=== Page excerpt ===
'''

Think they both work about the same?


----------



## acitydweller (Dec 28, 2011)

against algae? yes

since i do a WC right after dosing, i use the full strength H2HO which is already 3% in the brown bottle. some people dilute that even further when they dont do a WC... so YMMV


----------



## horsedude (Nov 10, 2012)

yeah i think they both work just as good as each other just make sure you have not got any sensative fish but apart from that go ahead!


----------



## dmagerl (Feb 2, 2010)

If you're doing Excel directly on plants that are out of water, I'd use a 10:1 water/excel mixture. Anything more and you stand the risk of killing the plant as well as the algae.. 

I should say 9 parts water, 1 part excel. Is that 9:1 or 10:1?

I've used 10:1 and it takes a few days but it does kill the algae.


----------



## Darkblade48 (Jan 4, 2008)

dmagerl said:


> If you're doing Excel directly on plants that are out of water, I'd use a 10:1 water/excel mixture. Anything more and you stand the risk of killing the plant as well as the algae..
> 
> I should say 9 parts water, 1 part excel. Is that 9:1 or 10:1?
> 
> I've used 10:1 and it takes a few days but it does kill the algae.


If it is 9 parts water and 1 part excel, then it is 9:1 or a 1 in 10 dilution.


----------



## ThatGuyWithTheFish (Apr 29, 2012)

I've used pure excel before on plants out of water, thought it was under a running sink. It worked very well on the BBA.


----------



## herns (May 6, 2008)

Metricide 14 also works best. More stronger than Excel and a lot more cheaper. Works the same.


----------



## HD Blazingwolf (May 12, 2011)

if u wanna take plants out of water.

set them in a pasta strainer spray them with tidex, wait 3 seconds. sprau with cold water from tap. dunk them in a bowl of tank water with lots of dechlor. 

i've done this before with awesome results. only leaves affected are older ones. new ones stay healthy. bba turns grey/red and dies.. peice of cake


----------



## JonWF (Jan 9, 2013)

As of this morning the BBA is essetnailly gone form my tank. I attribute this to the Excel Flourish. I double dosed 1x and turned off the CO2 for a day or two. Turned my tank very cloudy. Three day slater i turned back on the CO2 and the tank cloudiness went away. Then about 5 days later I did a 50% water change with tap water. Now 3 days after that the BBA has evaporated. Excel did not affect the fish, but melted all my val within a day or two (except for some roots that seem to be alive) and crypts. Everything else is fine. I am happy. Good luck!!!


----------

'''

Item position records
'''

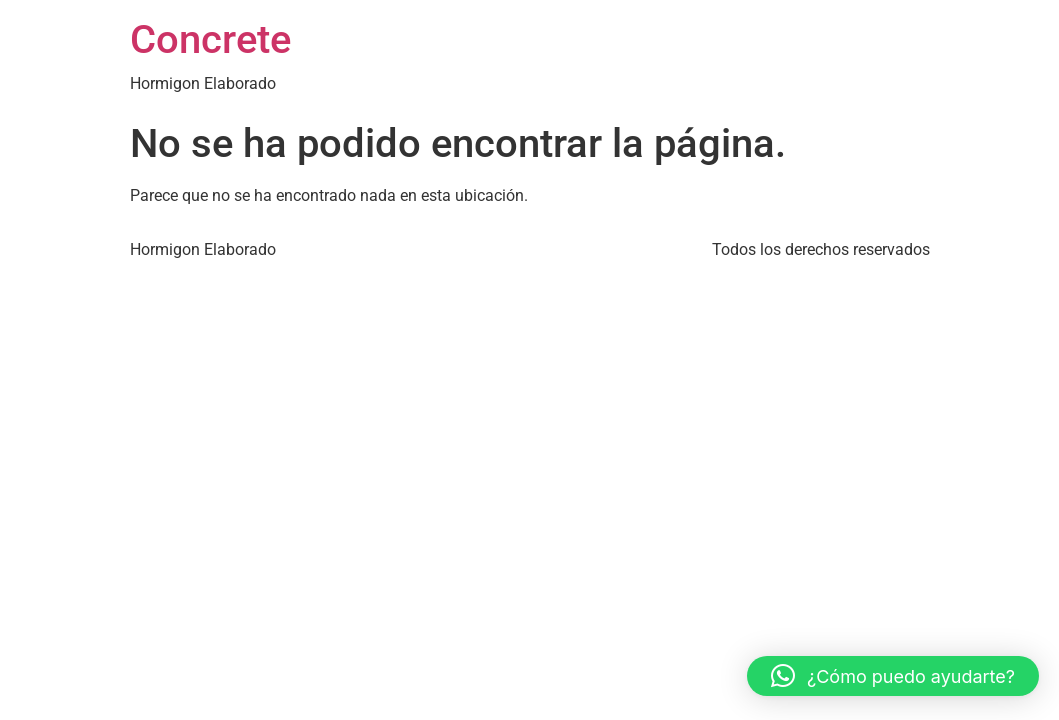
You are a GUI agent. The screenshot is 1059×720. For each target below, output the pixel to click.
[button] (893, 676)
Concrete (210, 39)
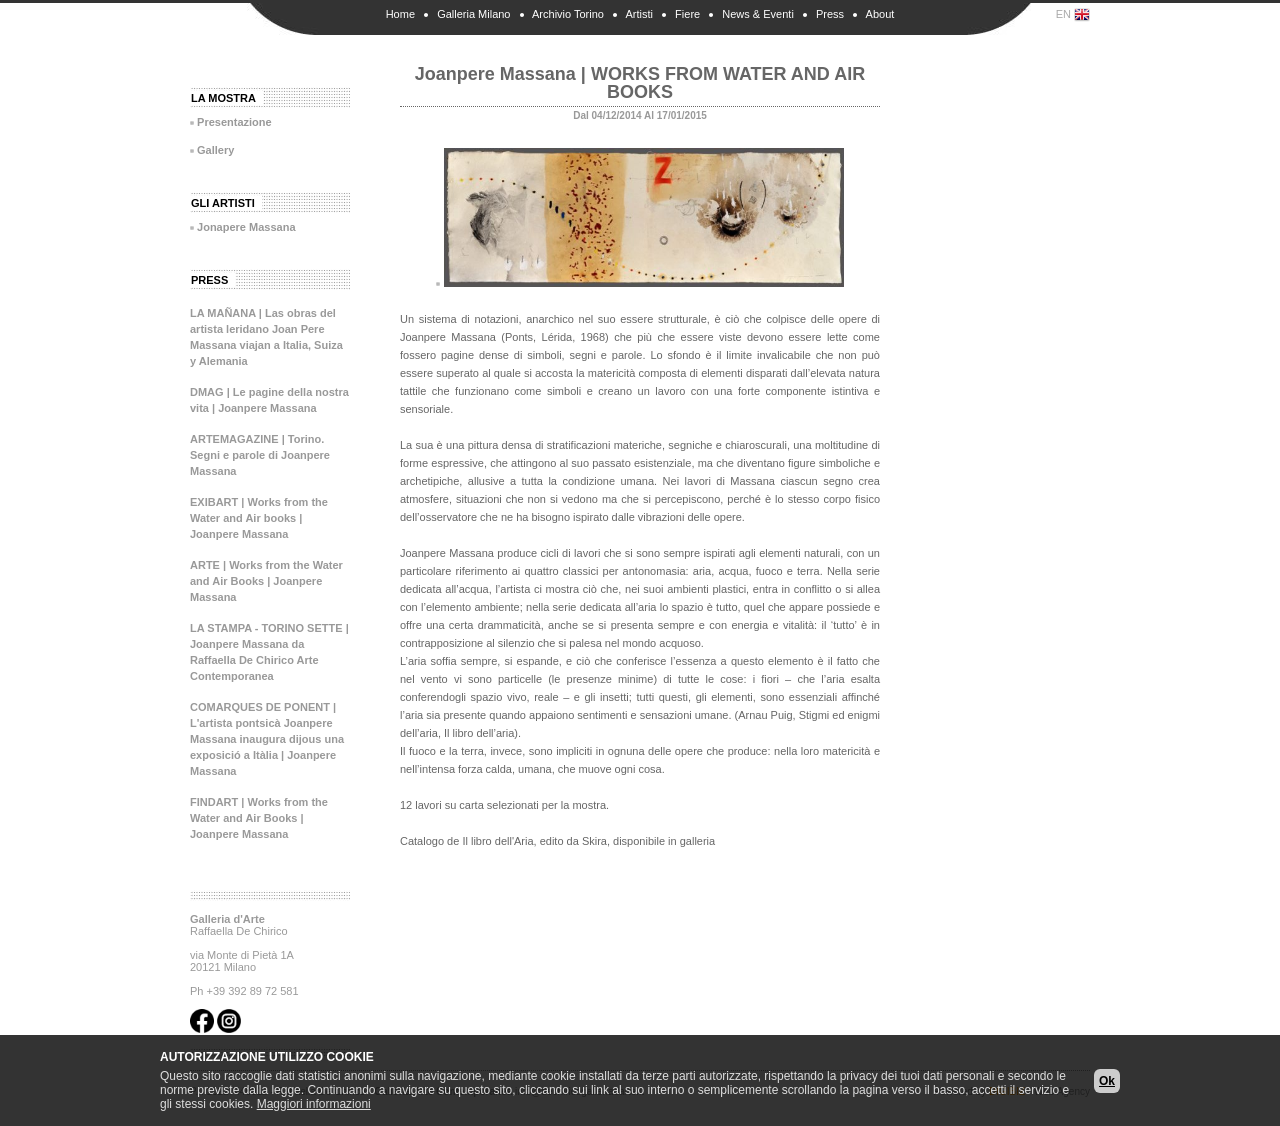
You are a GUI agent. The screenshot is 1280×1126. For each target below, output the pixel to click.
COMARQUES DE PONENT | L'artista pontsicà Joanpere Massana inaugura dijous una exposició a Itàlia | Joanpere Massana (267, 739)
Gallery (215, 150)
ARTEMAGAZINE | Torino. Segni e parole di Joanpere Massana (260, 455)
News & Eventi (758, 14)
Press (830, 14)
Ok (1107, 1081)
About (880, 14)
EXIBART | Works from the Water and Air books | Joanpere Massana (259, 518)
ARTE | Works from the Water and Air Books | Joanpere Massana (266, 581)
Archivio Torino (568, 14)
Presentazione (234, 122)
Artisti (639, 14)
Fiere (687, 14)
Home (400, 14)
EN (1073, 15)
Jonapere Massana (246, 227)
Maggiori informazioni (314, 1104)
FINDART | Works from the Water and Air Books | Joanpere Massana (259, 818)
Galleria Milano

'''

=== Given task ===
In the algae-treatment thread, what color does the BBA turn after the tidex spray method?

=== Solution for this exercise ===
It turns grey/red and then dies.